━━━ Given data ━━━

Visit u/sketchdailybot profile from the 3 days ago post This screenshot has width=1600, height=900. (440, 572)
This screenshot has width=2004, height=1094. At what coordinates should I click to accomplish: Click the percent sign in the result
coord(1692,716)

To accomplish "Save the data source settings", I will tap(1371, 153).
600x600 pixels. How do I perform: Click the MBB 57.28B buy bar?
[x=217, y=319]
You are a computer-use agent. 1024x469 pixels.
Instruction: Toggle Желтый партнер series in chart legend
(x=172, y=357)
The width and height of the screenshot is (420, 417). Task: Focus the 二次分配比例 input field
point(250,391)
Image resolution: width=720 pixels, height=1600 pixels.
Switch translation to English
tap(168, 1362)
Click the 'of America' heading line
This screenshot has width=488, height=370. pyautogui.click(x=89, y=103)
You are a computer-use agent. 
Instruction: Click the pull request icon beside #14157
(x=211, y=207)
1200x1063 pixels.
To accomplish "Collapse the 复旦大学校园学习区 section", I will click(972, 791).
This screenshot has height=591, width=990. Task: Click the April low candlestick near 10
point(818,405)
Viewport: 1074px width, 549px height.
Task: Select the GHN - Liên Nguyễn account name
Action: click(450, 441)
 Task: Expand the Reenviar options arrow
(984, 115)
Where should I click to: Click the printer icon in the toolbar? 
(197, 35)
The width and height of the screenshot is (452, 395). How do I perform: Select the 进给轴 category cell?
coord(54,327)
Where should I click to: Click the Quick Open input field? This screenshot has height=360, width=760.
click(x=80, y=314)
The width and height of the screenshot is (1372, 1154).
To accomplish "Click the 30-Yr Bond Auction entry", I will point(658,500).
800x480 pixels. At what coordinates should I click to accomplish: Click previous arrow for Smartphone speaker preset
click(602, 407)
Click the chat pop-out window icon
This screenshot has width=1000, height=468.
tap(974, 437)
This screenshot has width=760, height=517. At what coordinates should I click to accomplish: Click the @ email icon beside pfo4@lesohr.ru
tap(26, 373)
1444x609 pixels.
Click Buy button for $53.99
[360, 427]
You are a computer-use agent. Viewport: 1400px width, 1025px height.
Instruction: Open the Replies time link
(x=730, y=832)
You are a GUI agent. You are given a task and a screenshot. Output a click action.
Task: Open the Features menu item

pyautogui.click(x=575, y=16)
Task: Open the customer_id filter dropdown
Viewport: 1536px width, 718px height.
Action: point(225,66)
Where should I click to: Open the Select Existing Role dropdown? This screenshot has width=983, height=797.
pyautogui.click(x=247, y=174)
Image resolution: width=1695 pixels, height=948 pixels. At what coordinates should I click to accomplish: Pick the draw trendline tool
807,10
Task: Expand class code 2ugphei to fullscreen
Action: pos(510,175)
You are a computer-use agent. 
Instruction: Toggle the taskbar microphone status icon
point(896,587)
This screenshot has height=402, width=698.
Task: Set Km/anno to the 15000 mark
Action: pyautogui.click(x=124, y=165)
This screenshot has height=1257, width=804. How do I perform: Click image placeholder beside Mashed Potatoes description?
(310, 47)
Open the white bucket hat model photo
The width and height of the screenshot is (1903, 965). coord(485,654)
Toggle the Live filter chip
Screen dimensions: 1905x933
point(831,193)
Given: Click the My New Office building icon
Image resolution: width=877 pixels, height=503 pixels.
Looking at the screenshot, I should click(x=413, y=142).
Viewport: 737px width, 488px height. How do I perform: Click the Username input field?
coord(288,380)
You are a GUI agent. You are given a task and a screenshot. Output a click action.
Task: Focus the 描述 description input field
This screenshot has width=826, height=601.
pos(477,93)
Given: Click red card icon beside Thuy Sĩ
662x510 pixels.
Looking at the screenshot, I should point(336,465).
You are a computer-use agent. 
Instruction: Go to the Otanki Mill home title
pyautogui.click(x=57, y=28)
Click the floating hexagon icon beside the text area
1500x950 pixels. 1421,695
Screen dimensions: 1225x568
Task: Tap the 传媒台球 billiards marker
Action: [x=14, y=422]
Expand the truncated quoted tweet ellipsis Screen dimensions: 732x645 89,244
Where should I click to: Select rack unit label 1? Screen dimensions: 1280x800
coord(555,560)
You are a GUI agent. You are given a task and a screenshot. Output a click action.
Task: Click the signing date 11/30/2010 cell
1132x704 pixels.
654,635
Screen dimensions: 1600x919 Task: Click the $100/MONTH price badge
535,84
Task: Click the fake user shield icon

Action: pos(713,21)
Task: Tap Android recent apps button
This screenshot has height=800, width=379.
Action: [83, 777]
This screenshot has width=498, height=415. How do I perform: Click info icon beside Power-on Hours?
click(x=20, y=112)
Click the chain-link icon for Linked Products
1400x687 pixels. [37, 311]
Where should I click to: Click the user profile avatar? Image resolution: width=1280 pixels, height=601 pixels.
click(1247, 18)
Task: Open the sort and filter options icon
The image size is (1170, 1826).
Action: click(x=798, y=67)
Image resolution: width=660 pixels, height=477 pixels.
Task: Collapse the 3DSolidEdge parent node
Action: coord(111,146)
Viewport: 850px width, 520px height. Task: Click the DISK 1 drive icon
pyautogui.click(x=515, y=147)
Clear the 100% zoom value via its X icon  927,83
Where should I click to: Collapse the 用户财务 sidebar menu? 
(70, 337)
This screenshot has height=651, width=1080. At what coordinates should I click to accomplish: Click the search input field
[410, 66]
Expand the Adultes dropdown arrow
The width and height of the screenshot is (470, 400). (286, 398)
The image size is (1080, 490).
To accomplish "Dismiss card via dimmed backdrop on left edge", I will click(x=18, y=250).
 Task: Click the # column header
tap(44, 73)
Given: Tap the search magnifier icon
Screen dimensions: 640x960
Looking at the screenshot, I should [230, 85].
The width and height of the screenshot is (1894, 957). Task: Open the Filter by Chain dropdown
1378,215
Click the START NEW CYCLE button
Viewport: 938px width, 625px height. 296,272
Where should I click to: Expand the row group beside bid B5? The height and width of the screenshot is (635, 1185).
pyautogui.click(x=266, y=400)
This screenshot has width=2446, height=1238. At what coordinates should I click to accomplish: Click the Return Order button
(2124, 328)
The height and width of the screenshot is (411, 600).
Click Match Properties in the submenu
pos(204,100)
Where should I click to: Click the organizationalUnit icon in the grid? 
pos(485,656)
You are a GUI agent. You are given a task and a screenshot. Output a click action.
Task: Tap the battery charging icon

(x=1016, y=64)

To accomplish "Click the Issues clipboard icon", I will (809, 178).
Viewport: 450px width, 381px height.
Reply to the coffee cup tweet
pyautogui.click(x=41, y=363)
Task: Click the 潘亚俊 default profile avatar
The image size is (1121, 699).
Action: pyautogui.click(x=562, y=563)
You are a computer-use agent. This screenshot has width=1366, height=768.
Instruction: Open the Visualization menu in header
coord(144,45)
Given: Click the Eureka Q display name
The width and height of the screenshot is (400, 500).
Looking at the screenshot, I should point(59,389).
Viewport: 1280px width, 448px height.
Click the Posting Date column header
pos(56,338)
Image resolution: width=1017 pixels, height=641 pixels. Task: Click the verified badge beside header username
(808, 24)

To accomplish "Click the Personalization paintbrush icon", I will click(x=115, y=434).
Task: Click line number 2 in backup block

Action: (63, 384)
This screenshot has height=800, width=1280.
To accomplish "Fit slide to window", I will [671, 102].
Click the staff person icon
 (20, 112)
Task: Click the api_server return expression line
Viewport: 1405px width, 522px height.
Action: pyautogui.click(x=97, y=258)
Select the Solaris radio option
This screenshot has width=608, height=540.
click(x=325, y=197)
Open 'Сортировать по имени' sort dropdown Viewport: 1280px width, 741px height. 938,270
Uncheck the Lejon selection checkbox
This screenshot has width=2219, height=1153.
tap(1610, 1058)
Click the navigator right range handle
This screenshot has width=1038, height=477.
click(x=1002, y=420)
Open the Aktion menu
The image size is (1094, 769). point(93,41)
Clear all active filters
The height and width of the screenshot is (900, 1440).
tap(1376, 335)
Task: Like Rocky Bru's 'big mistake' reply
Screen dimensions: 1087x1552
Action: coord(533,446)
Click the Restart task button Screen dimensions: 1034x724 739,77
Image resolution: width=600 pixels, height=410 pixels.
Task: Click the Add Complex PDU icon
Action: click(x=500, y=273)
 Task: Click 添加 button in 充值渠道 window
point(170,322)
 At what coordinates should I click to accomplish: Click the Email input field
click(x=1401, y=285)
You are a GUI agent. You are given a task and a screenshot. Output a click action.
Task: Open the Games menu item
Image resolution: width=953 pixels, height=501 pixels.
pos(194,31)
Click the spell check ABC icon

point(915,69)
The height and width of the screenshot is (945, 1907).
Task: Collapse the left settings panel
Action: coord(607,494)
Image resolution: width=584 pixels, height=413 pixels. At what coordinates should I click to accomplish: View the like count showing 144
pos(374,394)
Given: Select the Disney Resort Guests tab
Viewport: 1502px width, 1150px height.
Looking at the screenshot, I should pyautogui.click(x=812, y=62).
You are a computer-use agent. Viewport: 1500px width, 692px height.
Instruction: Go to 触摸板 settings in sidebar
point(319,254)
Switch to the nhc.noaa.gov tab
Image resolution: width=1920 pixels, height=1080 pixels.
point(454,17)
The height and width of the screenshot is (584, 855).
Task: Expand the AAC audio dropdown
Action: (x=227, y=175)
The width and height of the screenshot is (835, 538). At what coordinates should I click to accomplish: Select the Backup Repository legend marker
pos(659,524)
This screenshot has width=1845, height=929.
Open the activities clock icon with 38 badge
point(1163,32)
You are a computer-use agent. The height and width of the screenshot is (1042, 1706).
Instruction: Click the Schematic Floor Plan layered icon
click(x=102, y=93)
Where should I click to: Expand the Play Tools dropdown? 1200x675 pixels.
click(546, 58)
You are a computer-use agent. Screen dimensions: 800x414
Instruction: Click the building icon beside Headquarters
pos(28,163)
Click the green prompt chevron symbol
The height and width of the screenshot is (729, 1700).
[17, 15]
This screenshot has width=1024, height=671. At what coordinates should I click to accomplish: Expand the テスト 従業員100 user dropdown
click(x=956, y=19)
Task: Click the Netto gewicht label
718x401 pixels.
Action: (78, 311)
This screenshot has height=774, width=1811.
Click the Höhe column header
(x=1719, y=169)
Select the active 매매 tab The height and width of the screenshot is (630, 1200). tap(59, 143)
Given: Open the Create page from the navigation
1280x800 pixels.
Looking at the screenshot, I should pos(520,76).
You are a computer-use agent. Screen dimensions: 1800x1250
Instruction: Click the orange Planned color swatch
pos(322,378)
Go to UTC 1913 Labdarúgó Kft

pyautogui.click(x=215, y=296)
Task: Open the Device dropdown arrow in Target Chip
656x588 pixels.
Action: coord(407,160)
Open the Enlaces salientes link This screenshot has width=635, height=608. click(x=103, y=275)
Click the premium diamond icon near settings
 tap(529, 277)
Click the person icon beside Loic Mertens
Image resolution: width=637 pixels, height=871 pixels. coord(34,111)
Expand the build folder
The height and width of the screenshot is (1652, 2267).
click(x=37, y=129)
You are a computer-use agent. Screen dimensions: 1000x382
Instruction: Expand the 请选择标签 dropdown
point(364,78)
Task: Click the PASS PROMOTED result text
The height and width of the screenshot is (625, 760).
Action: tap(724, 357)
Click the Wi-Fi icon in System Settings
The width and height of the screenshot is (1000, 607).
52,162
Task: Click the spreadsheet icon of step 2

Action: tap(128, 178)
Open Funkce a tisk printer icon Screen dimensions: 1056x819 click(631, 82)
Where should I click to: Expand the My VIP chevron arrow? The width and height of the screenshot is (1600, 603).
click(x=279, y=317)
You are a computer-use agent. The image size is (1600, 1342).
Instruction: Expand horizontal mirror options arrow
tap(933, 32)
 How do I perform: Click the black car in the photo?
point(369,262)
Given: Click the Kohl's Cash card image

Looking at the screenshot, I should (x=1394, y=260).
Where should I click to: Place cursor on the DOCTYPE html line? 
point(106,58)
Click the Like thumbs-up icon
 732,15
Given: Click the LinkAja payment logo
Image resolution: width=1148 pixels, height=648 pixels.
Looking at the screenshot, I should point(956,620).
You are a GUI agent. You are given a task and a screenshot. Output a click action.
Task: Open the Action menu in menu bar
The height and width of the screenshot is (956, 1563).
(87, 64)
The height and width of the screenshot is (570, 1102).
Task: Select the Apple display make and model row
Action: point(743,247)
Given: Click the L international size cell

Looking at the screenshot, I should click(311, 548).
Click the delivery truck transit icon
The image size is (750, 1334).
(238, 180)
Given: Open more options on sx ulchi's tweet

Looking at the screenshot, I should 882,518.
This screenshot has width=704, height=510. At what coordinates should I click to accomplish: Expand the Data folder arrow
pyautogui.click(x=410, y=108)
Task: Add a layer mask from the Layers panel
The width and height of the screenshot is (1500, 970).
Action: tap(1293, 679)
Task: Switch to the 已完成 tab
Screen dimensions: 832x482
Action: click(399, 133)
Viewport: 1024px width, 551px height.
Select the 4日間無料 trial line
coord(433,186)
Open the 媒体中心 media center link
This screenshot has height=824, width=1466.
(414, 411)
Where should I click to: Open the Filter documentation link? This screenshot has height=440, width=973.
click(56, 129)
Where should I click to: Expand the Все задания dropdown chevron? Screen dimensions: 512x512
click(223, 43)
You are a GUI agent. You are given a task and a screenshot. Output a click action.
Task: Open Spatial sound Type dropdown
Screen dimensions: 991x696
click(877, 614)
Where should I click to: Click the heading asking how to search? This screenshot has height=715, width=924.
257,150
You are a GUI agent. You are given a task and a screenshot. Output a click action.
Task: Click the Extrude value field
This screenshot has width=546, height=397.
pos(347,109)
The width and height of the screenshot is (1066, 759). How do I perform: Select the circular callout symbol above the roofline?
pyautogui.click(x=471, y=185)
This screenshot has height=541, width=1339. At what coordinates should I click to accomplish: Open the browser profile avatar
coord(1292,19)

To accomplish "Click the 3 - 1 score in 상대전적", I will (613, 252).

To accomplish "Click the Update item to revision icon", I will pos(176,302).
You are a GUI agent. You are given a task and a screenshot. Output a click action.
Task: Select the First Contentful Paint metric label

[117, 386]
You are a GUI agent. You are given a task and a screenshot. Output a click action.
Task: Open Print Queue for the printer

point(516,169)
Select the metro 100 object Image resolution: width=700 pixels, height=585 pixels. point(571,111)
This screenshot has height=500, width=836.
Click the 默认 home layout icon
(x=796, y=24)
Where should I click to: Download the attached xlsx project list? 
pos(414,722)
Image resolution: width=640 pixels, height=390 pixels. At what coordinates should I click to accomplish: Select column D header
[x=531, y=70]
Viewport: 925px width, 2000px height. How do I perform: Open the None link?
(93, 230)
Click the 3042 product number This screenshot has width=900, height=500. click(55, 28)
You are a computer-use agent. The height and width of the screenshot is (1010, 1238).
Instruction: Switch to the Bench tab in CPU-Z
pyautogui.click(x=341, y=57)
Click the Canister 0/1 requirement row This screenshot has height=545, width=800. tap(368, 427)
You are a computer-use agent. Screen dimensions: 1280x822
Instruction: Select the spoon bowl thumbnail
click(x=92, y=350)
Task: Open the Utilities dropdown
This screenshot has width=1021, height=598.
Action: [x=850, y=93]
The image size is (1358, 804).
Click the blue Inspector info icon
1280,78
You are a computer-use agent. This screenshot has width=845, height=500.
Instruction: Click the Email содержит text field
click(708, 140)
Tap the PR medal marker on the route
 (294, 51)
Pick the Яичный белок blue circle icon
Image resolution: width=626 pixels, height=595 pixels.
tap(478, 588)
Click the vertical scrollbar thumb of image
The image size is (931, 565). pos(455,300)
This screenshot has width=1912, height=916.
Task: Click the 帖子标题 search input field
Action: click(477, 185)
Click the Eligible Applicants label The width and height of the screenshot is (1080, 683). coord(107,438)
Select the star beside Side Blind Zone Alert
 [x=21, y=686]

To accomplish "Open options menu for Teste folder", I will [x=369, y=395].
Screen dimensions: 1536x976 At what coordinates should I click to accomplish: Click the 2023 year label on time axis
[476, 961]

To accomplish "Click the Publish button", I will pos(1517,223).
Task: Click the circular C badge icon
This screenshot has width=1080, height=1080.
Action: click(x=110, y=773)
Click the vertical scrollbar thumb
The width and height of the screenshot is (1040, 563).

━━━

Exercise instructions -
Go line by line through the data above and report each one that holds the string "from".

Answer to the exercise -
Visit u/sketchdailybot profile from the 3 days ago post This screenshot has width=1600, height=900. (440, 572)
Given: Open the Create page from the navigation
Task: Add a layer mask from the Layers panel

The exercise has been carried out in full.